__PAGE EXTRACT__.
That is almost an exact recap of last night’s LOST episode, as I remember it.
The lengths you go to, Joe, to entertain us. God bless you. *Gospel Song*
No way! I sang a gospel song too!
I don’t get Madea either. Madea goes to Jail was not a funny movie…it was a serious movie with this crazy/dumb Madea subplot and it was terrible.
but maybe it’s all about the money. and the private islands. and is the black exploitation? i don’t know. i’m not black.
I am black and I don’t get Madea.
I have a picture of a black person in my wallet, and I don’t get Madea.
I forgot that Tyler Perry is black and I don’t get Madea.
well, my white canadian mother-in-law LOVES her…and Tyler Perry is very succesful and popular so there must be something there. I just don’t know where it is. (apparently no one does?)
okay… let’s start from the beginning…
I appreciate the disclaimer that’s been used because you don’t know about Tyler Perry and just don’t “get” him… so… why not ask first?
For someone, like myself, who has followed Tyler Perry’s plays and movies since the late 90’s, I can very easily explain certain concepts that you truly do not understand and even possibly equate them to your own family relavance…
But before I do that… let me first clear up this misconception… Tyler Perry does NOT set the prices for the venues… the venues do! 10 years ago, Tyler Perry would bring his plays (nicknamed chitterling circuit shows) to venues and the price was very reasonable (damn near cheap)… Once Tyler’s plays and movies and tv shows starting doing well and capturing mainstream audiences, the venues decided to capitalize on it. I used to go see Madea’s plays when they were in New York and never paid more than $60 for the seat… NOW, it’s not even at the Beacon Theater (for space issues), it’s at MADISON SQUARE GARDEN WAMU THEATER and they are charging over $100 per ticket for the REAR SEATING!!! $400 for FRONT SEATS! What the hell?!?!??! That’s not Tyler… his price is his price… and I can tell you that he is coming to CT and the tickets are half the price here that they are in New York… is Tyler’s price changing? NO! So, it’s the venue not the artist….

__EXERCISE REQUIREMENTS__.
Continue the comment thread about Tyler Perry and Madea after its final sentence.

__LISTED RECORDS__.
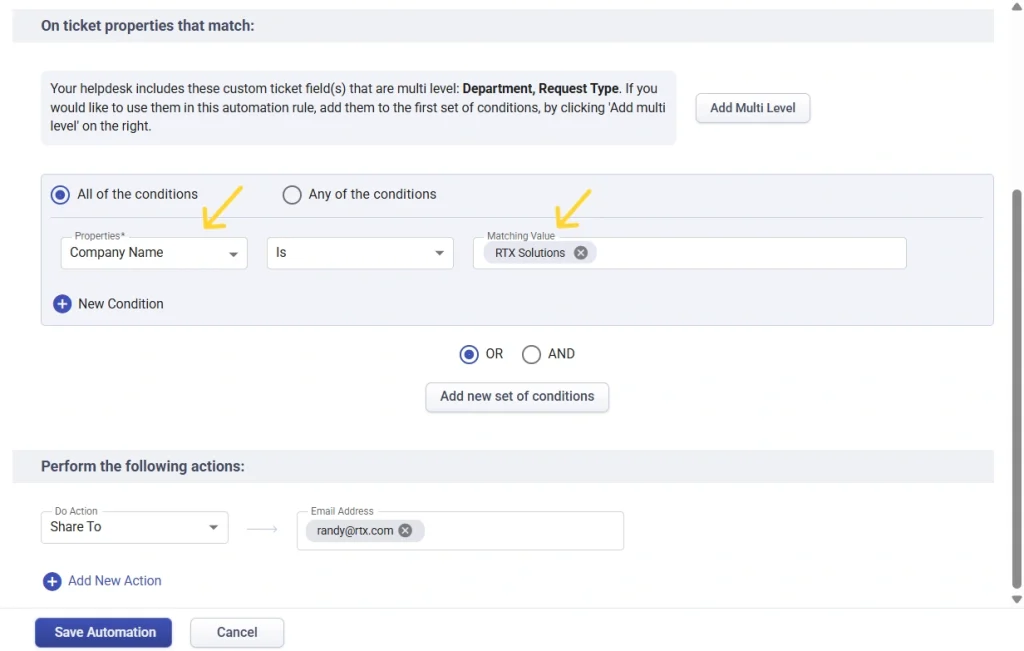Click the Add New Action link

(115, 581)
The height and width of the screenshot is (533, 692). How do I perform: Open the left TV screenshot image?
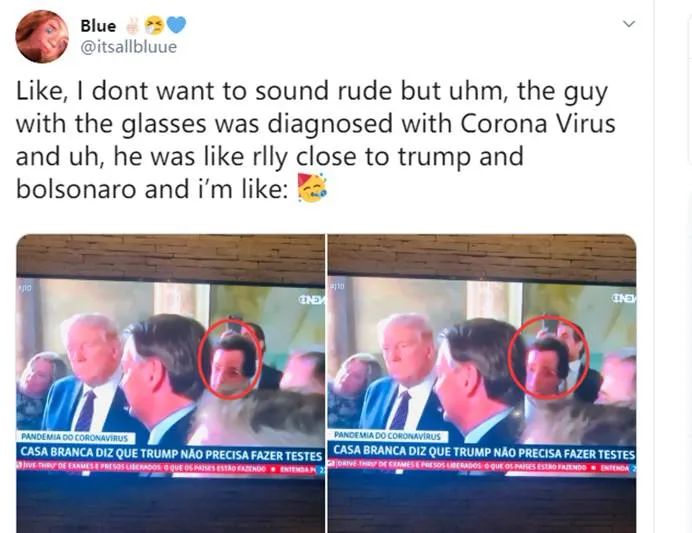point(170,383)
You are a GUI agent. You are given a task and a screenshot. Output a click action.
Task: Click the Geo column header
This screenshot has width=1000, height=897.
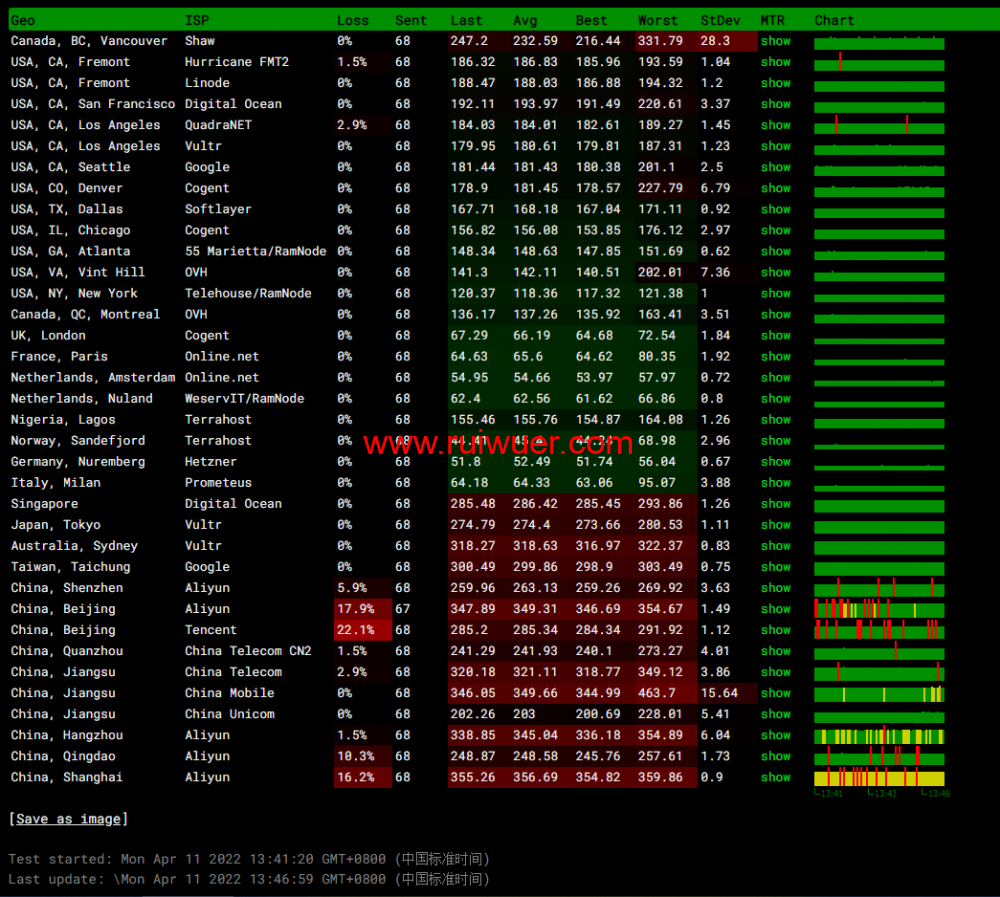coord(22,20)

__ANSWER TO THIS PROBLEM__.
Back to Tyler Perry/Madea…. For those that haven’t grown up in a family oriented setting where you have grandparents and aunts and uncles and brothers, sisters and cousins that could be into any and everything… then, you won’t get it…. Yes, Tyler tries to use comedy to get through some of his points, but his stories are always about forgiveness… He has done shows on divorces, on parents/spouses with alzheimers, on almost every situation that HE has been through or has had family go through…. I’m sorry you don’t “get it”… but that doesn’t mean that there isn’t a base to the storylines and a population he reaches…. and no, it’s not just black folks… If you really want to learn more… go to his website and read the comments from people that CAN RELATE to the scenarios he presents… that have been through similar situations… If you have been so blessed not to have gone through it, then you won’t get it… but if you’ve ever had any type of trouble or pain in your life like he presents… not only can you relate, but you may also find a way to cope with your life even more……
I hope that helps you understand a little more…………..and if not….. then it’s just not meant for you.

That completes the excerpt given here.